**Task to complete**
From the line containing "Task: Click the Save" to the end of the data, retype every line exactly and nothing else. Drop the pictures.

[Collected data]
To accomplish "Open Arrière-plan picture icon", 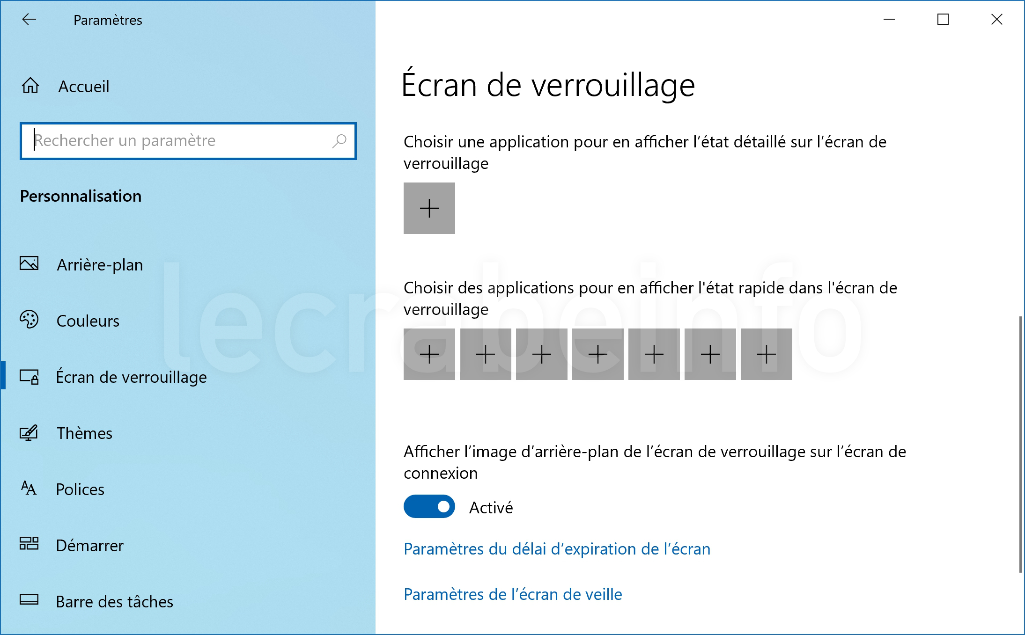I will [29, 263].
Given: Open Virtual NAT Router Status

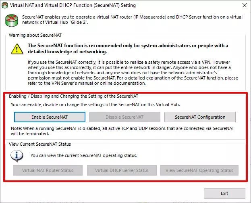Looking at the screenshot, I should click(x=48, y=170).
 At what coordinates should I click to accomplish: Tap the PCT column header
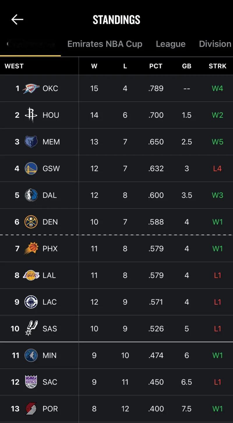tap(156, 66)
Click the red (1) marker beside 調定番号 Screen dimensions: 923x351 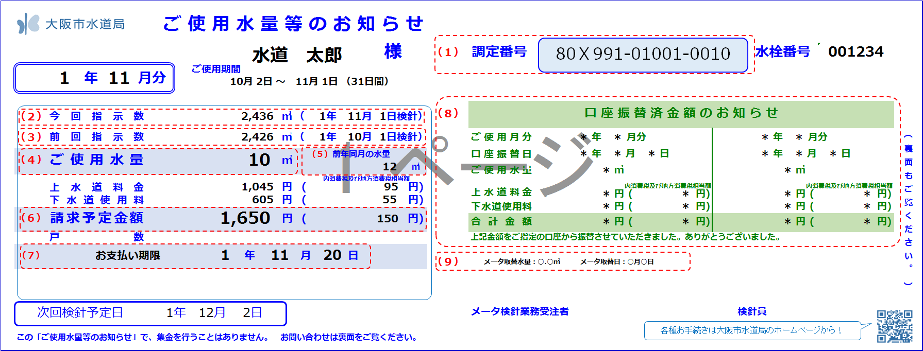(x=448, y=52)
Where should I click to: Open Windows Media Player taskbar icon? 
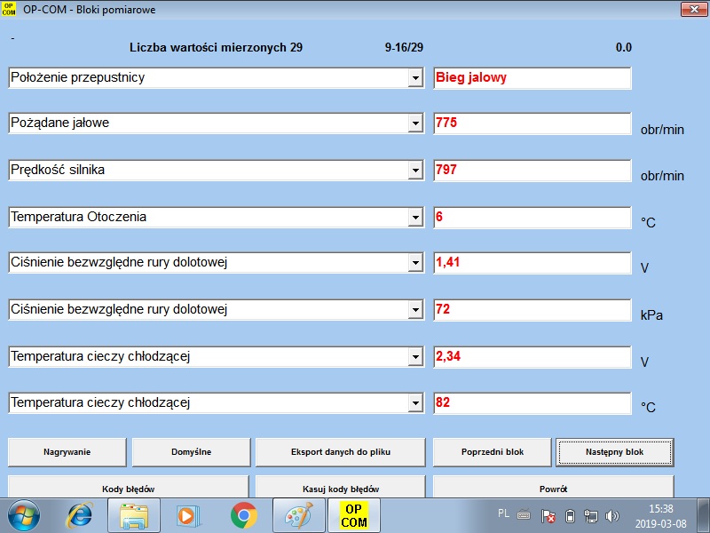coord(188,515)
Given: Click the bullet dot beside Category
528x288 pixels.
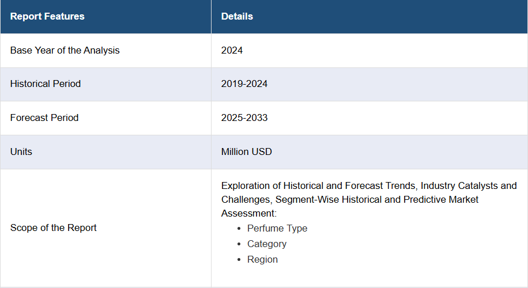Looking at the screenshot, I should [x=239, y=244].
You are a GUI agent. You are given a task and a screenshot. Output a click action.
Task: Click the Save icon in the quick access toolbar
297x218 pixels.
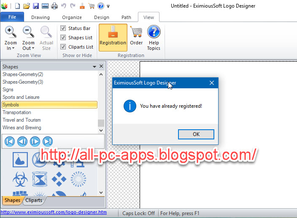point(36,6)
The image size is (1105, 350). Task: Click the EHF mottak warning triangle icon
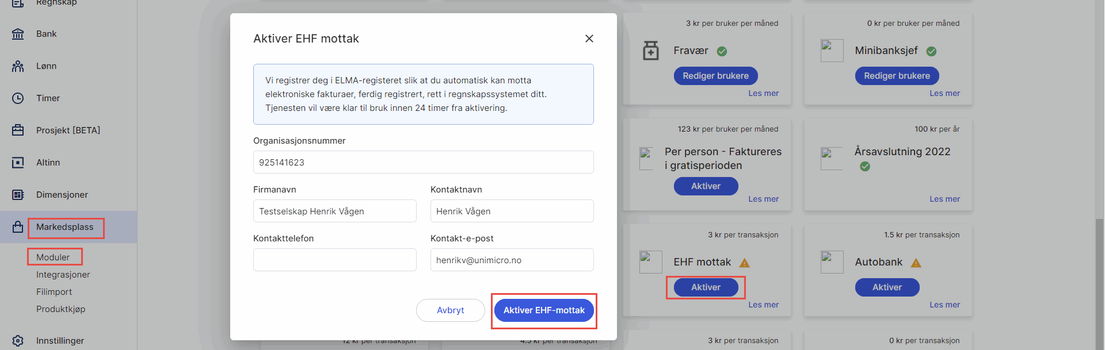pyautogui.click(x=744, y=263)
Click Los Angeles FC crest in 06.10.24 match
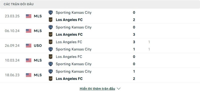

**Solution for this exercise**
Task: Click the Save icon in the quick access toolbar
297x218 pixels.
point(36,6)
The image size is (1105, 350). Task: Click the EHF mottak warning triangle icon
pyautogui.click(x=744, y=263)
Click Los Angeles FC crest in 06.10.24 match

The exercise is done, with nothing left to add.